● Travail demandé:
1. Répondez à ces questions d’après l’arrêt :
(a) À quelle date l’affaire a-t-elle été débattue ?
(b) Quelle juridiction a rendu la décision déférée à la Cour ?
(c) Dans quels domaines la société KOMILFO est-elle spécialisée ?
2. Restituez à l’identique le passage de l’arrêt qui va de « qui en ont délibéré » jusqu’à « FOULON, Greffière . ».
3. Ces affirmations concordent-elles avec l’arrêt ? Répondez par oui ou non et citez les mots du texte qui tranchent.
(a) L’affaire a été débattue en audience publique.
(b) Me Serge AYACHE est avocat au barreau de Paris.
(c) L’arrêt est signé par la présidente et par la greffière.

● Extrait du document:
::::::::
REPUBLIQUE FRANCAISE


AU NOM DU PEUPLE FRANCAIS

COUR D’APPEL DE PARIS

Pôle 5 – Chambre 9

ARRET DU 17 FEVRIER 2022

(n° , 11 pages)


Numéro d’inscription au répertoire général : N° RG 21/00370 – N° Portalis 35L7-V-B7F-CC4DS


Décision déférée à la Cour : Jugement du 20 Novembre 2020 – Tribunal de Commerce de Paris – RG n° 2019031406

APPELANT

Monsieur B X

né le […] à […]

[…]

[…]

Représenté par Me Johann BOUSKILA de l’AARPI COVER AVOCATS, avocat au barreau de PARIS, toque : P0534, avocat postulant et plaidant

INTIMES

Monsieur I D E

né le […] à […]

[…]

[…]

SA F G


N° SIRET : 453 165 797

[…]

[…]

Représentés par Me Vincent RIBAUT de la SCP GRV ASSOCIES, avocat au barreau de PARIS, toque : L0010, avocat postulant

Représentés par Me Serge AYACHE, avocat au barreau d’AIX EN PROVENCE, avocat plaidant

COMPOSITION DE LA COUR :
L’affaire a été débattue le 08 décembre 2021, en audience publique, devant la Cour composée de :

Madame Sophie MOLLAT, Présidente

Madame Isabelle ROHART, Conseillère

Madame Déborah CORICON, Conseillère

qui en ont délibéré

GREFFIER : Madame FOULON, lors des débats

ARRET :


- contradictoire


- rendu par mise à disposition de l’arrêt au greffe de la Cour, les parties en ayant été préalablement avisées dans les conditions prévues au deuxième alinéa de l’article 450 du code de procédure civile.


- signé par Madame Sophie MOLLAT, Présidente et par Madame FOULON, Greffière .

**********

Exposé des faits et de la procédure

Monsieur X est un des fondateurs de la société KOMILFO spécialisée dans le conseil en stratégie, en communication et en marketing digital.
::::::::
● Données fournies:
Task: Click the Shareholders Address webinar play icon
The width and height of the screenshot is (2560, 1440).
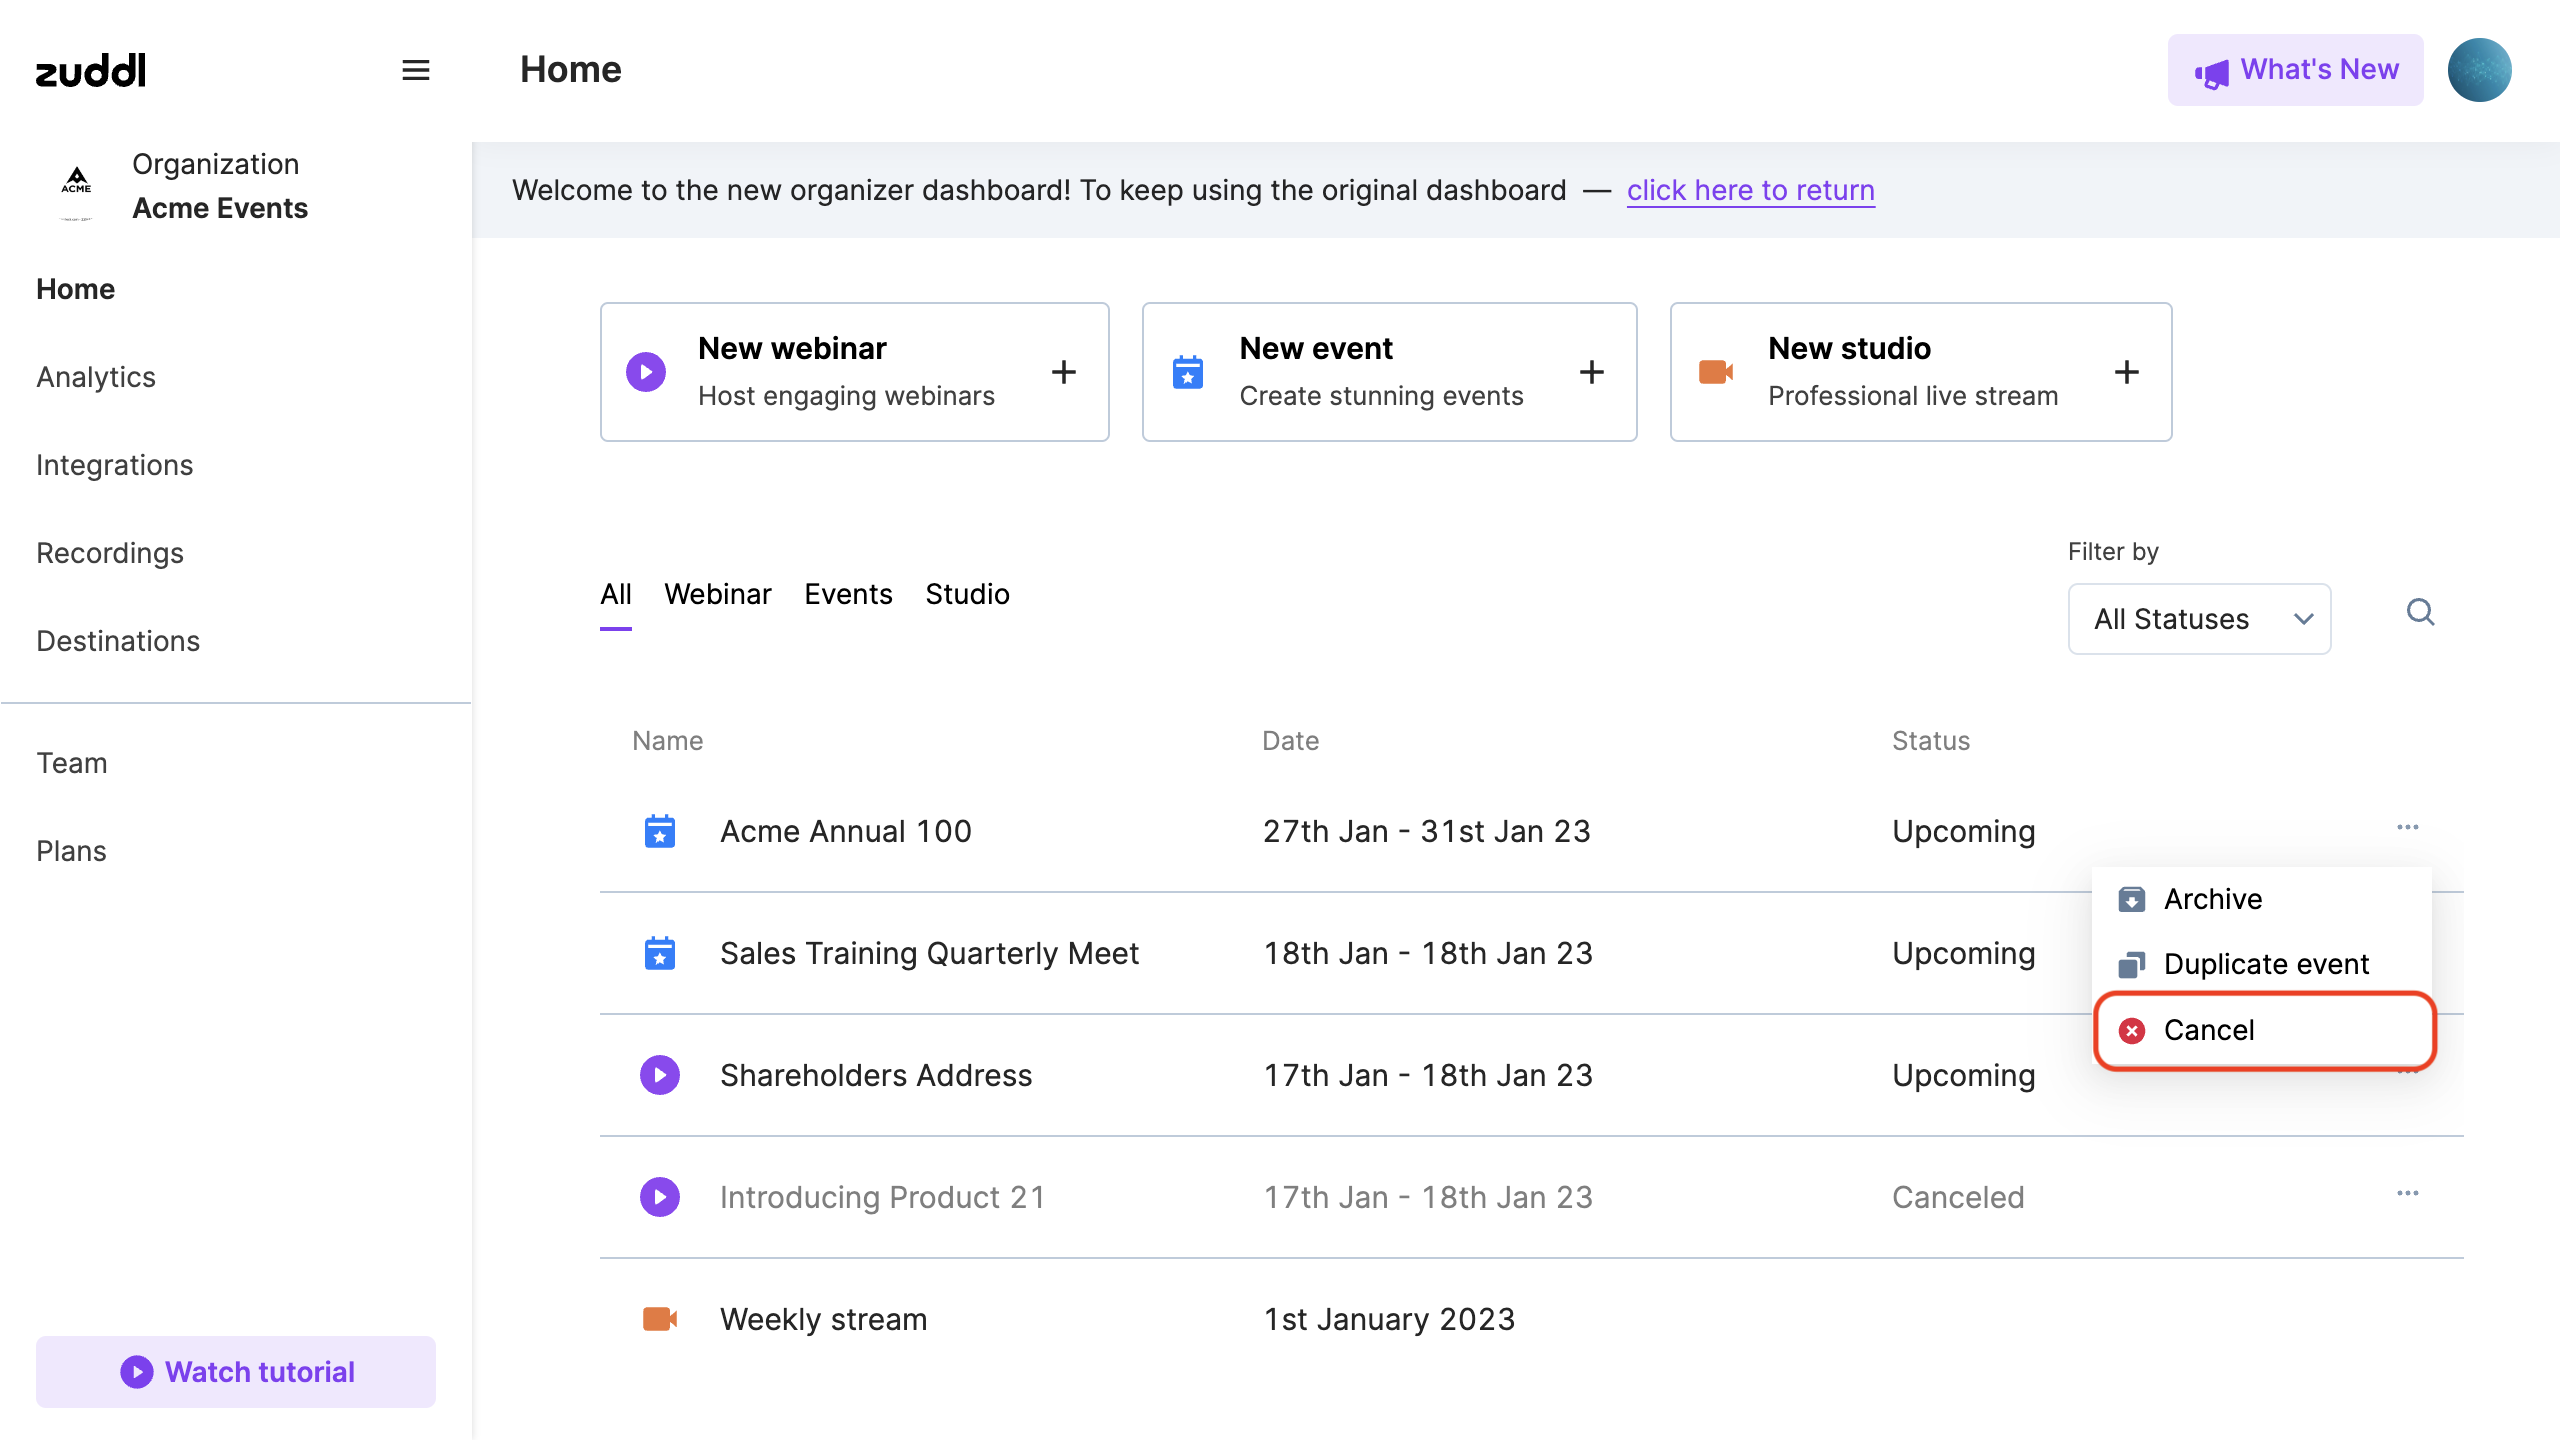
::::::::
● Corrigé par consigne:
1.
(a) Le 08 décembre 2021.
(b) Le Tribunal de Commerce de Paris.
(c) Dans le conseil en stratégie, en communication et en marketing digital.

2.
qui en ont délibéré

GREFFIER : Madame FOULON, lors des débats

ARRET :


- contradictoire


- rendu par mise à disposition de l’arrêt au greffe de la Cour, les parties en ayant été préalablement avisées dans les conditions prévues au deuxième alinéa de l’article 450 du code de procédure civile.


- signé par Madame Sophie MOLLAT, Présidente et par Madame FOULON, Greffière .

3.
(a) Oui : « L’affaire a été débattue le 08 décembre 2021, en audience publique ».
(b) Non : « Me Serge AYACHE, avocat au barreau d’AIX EN PROVENCE ».
(c) Oui : « signé par Madame Sophie MOLLAT, Présidente et par Madame FOULON, Greffière ».